Task directions -
Below are records; reproduce exactly the lines from the one that has "Task: Uncheck Ignore" through the one that has "Click the pin", ends included, and nothing more.

*** Excerpted records ***

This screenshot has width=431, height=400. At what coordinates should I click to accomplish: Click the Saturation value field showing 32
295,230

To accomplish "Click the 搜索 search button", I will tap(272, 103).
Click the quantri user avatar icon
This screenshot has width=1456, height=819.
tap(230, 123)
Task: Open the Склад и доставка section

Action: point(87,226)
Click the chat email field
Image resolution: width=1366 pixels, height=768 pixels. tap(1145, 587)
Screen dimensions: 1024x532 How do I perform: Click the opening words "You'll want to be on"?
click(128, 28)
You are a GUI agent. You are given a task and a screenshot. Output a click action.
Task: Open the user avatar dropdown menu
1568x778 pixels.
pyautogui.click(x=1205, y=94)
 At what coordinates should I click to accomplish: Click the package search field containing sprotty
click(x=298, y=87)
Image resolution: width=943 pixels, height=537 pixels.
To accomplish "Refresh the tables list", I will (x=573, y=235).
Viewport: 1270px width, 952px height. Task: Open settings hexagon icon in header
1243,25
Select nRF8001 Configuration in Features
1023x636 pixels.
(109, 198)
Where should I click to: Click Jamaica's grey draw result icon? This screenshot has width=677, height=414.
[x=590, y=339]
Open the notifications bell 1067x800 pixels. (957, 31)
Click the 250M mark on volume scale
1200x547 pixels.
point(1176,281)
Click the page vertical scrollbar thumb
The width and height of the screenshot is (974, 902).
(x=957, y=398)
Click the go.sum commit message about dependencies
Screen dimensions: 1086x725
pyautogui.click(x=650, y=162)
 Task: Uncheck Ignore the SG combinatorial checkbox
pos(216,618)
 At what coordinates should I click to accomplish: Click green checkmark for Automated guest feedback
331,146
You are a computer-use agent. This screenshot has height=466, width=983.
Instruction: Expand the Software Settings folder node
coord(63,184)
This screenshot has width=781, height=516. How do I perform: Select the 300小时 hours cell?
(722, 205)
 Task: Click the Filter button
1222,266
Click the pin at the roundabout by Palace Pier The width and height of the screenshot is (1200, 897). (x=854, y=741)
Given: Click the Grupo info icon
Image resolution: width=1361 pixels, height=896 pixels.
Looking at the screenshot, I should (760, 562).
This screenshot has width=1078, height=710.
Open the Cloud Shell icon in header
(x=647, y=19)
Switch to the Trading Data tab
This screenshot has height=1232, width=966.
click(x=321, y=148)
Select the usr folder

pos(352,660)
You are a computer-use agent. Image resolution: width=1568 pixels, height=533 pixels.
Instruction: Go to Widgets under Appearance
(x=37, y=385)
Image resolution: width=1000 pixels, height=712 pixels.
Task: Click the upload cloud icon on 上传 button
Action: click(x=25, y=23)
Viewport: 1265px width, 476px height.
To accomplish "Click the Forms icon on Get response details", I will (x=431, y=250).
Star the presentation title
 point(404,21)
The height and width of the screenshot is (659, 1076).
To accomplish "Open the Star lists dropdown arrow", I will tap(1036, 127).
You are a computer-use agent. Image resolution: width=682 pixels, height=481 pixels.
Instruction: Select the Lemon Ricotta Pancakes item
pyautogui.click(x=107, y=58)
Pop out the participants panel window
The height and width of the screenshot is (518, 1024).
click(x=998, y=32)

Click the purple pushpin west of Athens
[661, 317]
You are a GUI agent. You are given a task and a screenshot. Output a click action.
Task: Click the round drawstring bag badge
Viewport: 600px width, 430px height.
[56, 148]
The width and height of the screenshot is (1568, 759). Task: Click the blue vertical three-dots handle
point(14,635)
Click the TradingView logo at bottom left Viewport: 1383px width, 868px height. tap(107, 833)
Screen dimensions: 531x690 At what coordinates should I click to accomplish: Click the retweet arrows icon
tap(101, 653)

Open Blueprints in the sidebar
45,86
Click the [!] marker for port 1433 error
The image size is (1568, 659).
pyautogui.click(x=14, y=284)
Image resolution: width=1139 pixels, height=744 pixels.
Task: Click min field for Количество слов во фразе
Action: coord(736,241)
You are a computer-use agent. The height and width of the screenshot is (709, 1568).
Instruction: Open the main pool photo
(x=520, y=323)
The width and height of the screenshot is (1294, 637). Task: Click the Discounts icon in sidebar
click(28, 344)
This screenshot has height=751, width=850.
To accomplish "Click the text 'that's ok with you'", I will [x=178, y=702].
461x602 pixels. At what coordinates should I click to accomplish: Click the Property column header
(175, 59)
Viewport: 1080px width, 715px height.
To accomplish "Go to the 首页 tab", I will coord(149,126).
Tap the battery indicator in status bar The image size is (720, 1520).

*** End of Excerpted records ***

Response below -
 Task: Uncheck Ignore the SG combinatorial checkbox
pos(216,618)
 At what coordinates should I click to accomplish: Click green checkmark for Automated guest feedback
331,146
You are a computer-use agent. This screenshot has height=466, width=983.
Instruction: Expand the Software Settings folder node
coord(63,184)
This screenshot has width=781, height=516. How do I perform: Select the 300小时 hours cell?
(722, 205)
 Task: Click the Filter button
1222,266
Click the pin at the roundabout by Palace Pier The width and height of the screenshot is (1200, 897). (x=854, y=741)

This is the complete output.